Over the past two decades, Art Dubai has grown into one of the most influential cultural platforms in the Middle East, offering a space where regional artistic practices meet global conversations. More than an art fair, Art Dubai functions as a curatorial ecosystem—one that reflects shifting artistic, political, and technological realities across the Global South and beyond. The 2026 edition continues this trajectory, presenting a multi-layered programme that spans contemporary experimentation, modernist histories, and digital futures.
Through its core sections—Art Dubai Galleries, Bawwaba, Zamaniyyat, and Art Dubai Digital—the fair articulates a vision of art that is grounded in research, dialogue, and long-term engagement rather than spectacle or market-driven trends.
Art Dubai Galleries: Contemporary Practice and Curatorial Excellence
Art Dubai Galleries remains the central pillar of the fair, bringing together exhibitors whose programmes set benchmarks for creativity, curatorial rigor, and cultural exchange. The 2026 selection reflects a broad spectrum of contemporary and modern practices, foregrounding galleries that support artists through sustained inquiry and critical positioning.
The selection committee—Andrée Sfeir-Semler, Priyanka Raja, and Selma Feriani—represents diverse geographic and intellectual perspectives, spanning Beirut, Hamburg, Kolkata, Mumbai, and Tunis. Their collective expertise ensures a balanced selection that bridges regions, generations, and methodologies, reinforcing Art Dubai’s role as a meeting point for artistic voices from the Middle East, South Asia, Africa, and the wider world.

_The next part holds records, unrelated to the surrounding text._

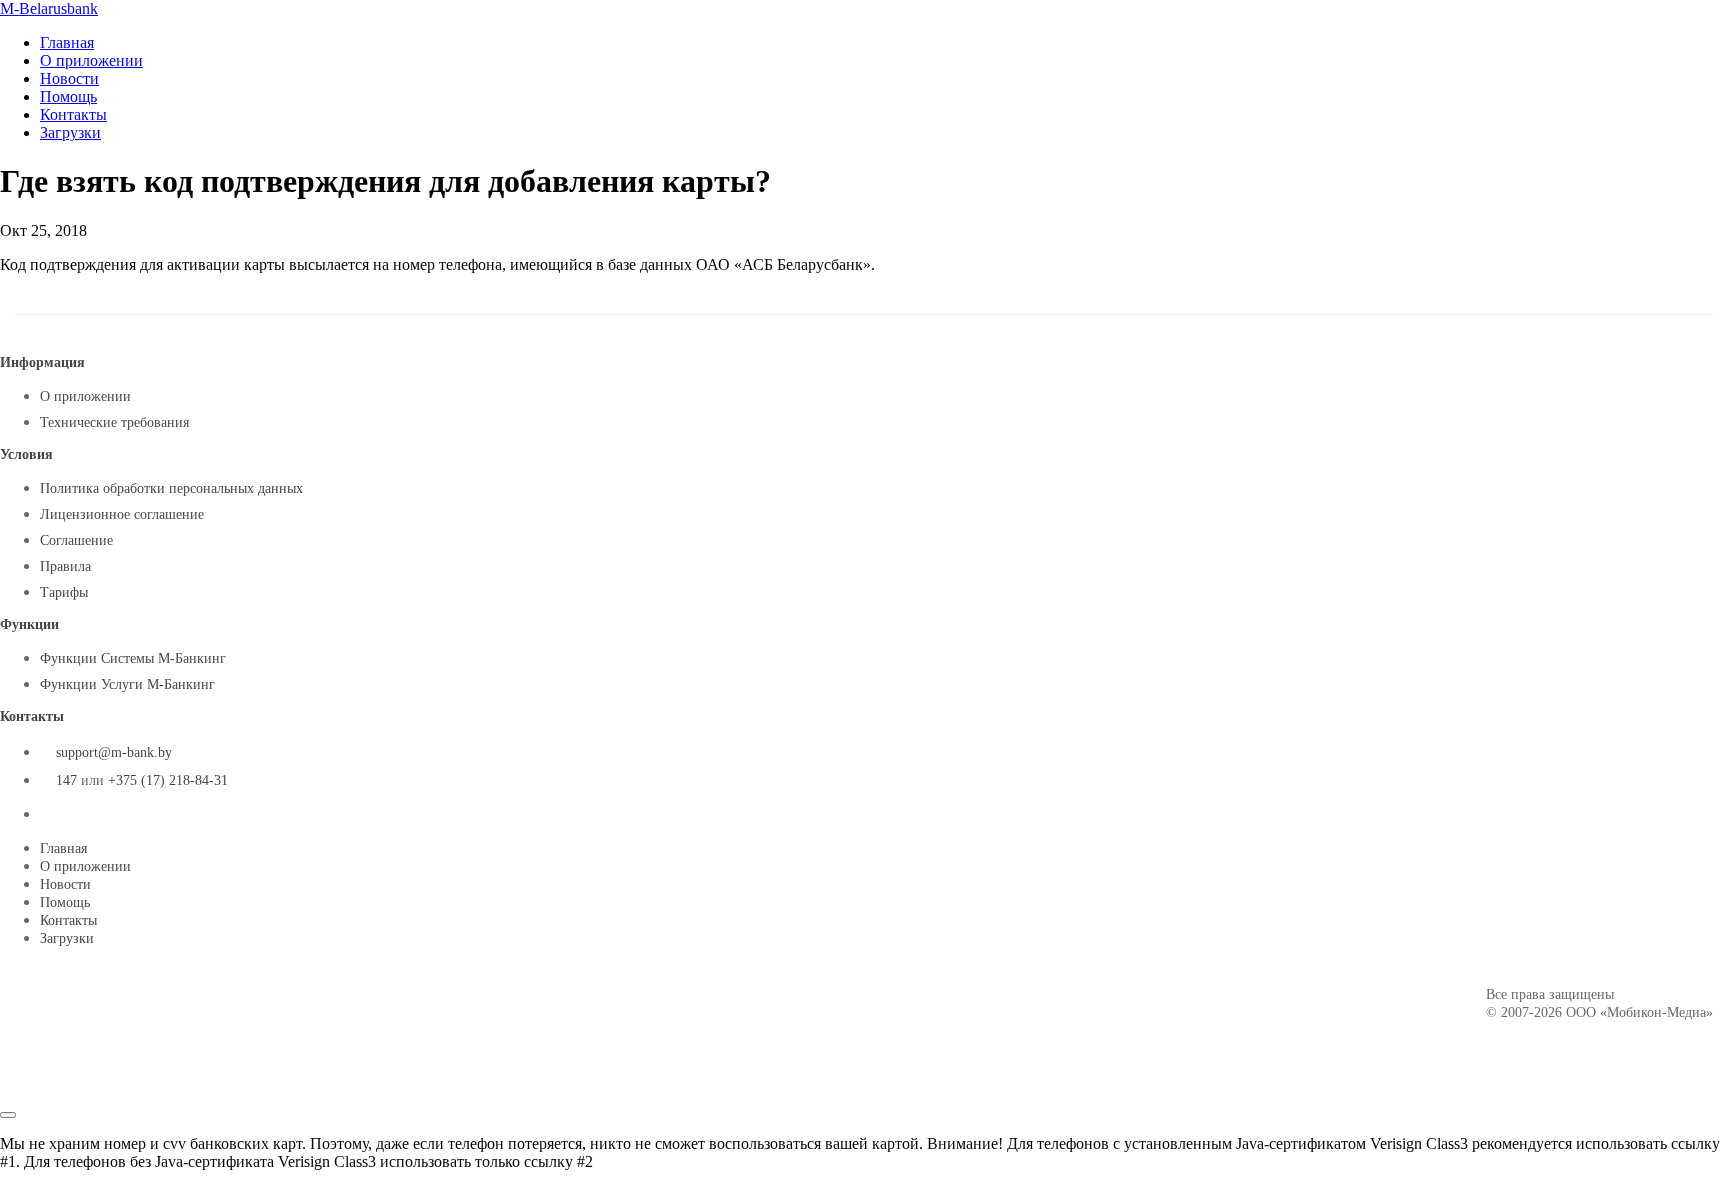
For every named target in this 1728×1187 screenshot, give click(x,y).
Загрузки (70, 132)
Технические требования (114, 422)
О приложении (91, 60)
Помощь (68, 96)
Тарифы (64, 592)
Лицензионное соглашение (122, 514)
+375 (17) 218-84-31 (168, 780)
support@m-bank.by (114, 752)
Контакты (73, 114)
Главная (67, 42)
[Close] (8, 1115)
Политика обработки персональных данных (171, 488)
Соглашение (76, 540)
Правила (65, 566)
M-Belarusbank (49, 8)
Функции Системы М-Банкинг (133, 658)
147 (66, 780)
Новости (69, 78)
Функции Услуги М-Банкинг (127, 684)
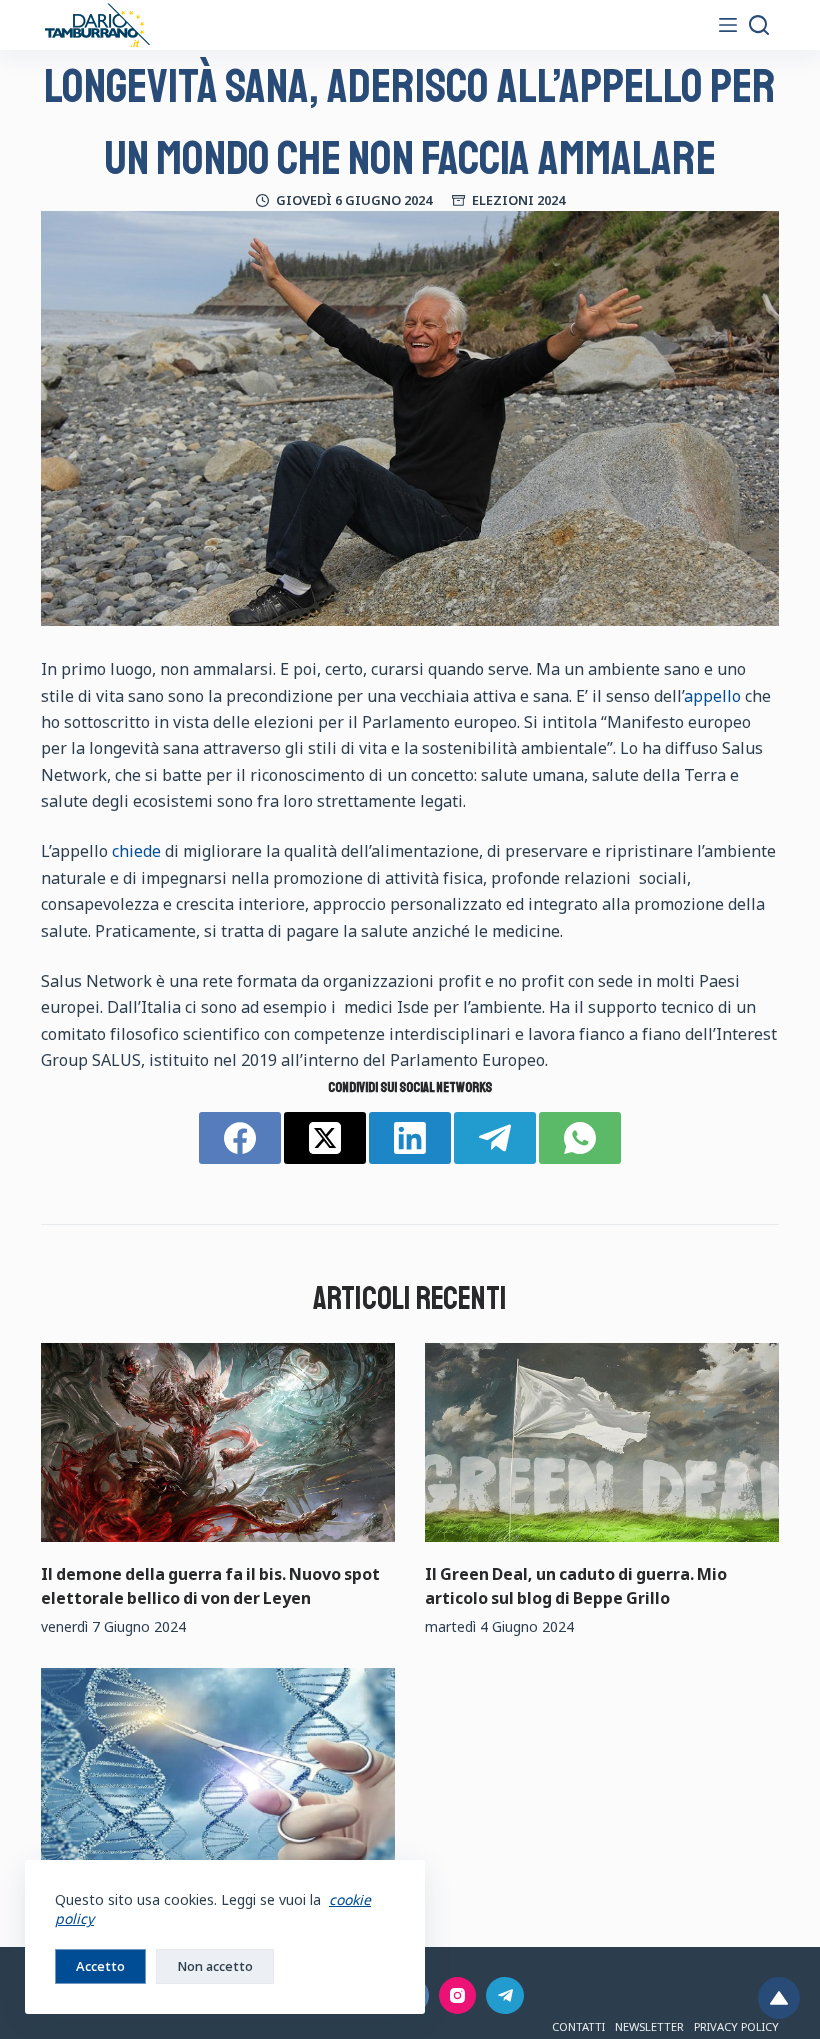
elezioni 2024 (518, 200)
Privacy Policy (736, 2026)
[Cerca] (759, 25)
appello (714, 696)
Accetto (100, 1966)
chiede (136, 851)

Bawwaba: Art as a Gateway to New Narratives
Meaning “gateway” in Arabic, Bawwaba is dedicated to solo presentations of newly commissioned work by emerging to mid-career artists. Curated for 2026 by Amal Khalaf, the section foregrounds artistic practices rooted in experimentation, research, and diasporic experience.
Bawwaba 2026 brings together galleries that operate under complex and often uncertain conditions, yet continue to sustain experimentation through community-building and collaboration. The works presented explore shared concerns such as belonging, movement, resilience, and the production of knowledge. Rather than isolating artists within individual narratives, the section emphasizes interconnectedness, positioning artistic practice as a relational and collective process.

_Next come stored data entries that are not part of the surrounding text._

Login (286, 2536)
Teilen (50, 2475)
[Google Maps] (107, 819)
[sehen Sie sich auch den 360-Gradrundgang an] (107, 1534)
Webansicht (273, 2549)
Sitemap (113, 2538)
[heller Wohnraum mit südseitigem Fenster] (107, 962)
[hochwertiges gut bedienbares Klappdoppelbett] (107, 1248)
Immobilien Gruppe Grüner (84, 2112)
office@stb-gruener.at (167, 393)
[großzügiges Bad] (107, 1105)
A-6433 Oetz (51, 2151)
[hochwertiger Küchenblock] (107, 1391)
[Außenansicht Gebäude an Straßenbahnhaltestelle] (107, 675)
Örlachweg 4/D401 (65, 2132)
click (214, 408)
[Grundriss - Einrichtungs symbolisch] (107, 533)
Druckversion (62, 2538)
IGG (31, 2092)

Zamaniyyat: Rethinking Global Modernisms
Derived from the Arabic word zaman (time), Zamaniyyat offers a critical re-examination of modernism as a plural and uneven phenomenon. Curated by Sarah A. Rifky, the 2026 edition brings together 11 galleries and 45 artists from more than 20 countries.
Zamaniyyat challenges linear, Eurocentric narratives of modern art by tracing how modernist ideas moved through art schools, publications, and institutions across different geographies. The section highlights how artists in the Middle East, Africa, Asia, and Latin America actively shaped modernism, adapting and transforming it in response to local conditions. In doing so, Zamaniyyat positions modernism not as a single timeline, but as a network of overlapping histories.
Art Dubai Digital: The Present Reality of Digital Art
As the leading digital art platform within an art fair context, Art Dubai Digital continues to redefine how digital and immersive practices are experienced. Curated by Ulrich Schrauth and Nadine Khalil, the 2026 edition—titled Myth of the Digital—rejects the notion of digital art as speculative or future-bound.
Instead, the section affirms digital practice as a vital and present force within contemporary art. Installation-led and multisensory works take centre stage, ranging from AI-driven data sculptures and interactive screen-based environments to digital stained glass and textile-inspired surfaces. These works challenge distinctions between physical and virtual, material and immaterial, positioning digital art as deeply embedded in cultural and social realities.
A Middle Eastern Platform with Global Reach
Art Dubai 2026 is firmly rooted in the Middle East, both geographically and conceptually. Yet its significance lies in how it connects the region to broader global discourses. By foregrounding research-driven practice, revisiting modernist histories, and embracing digital experimentation, the fair offers a model of how art platforms in the region can operate with intellectual depth and cultural responsibility.
Rather than presenting a singular narrative, Art Dubai 2026 embraces multiplicity—of time, place, medium, and perspective. In doing so, it reflects the complexity of contemporary artistic production today and reinforces Dubai’s role as a cultural crossroads between histories, futures, and lived realities.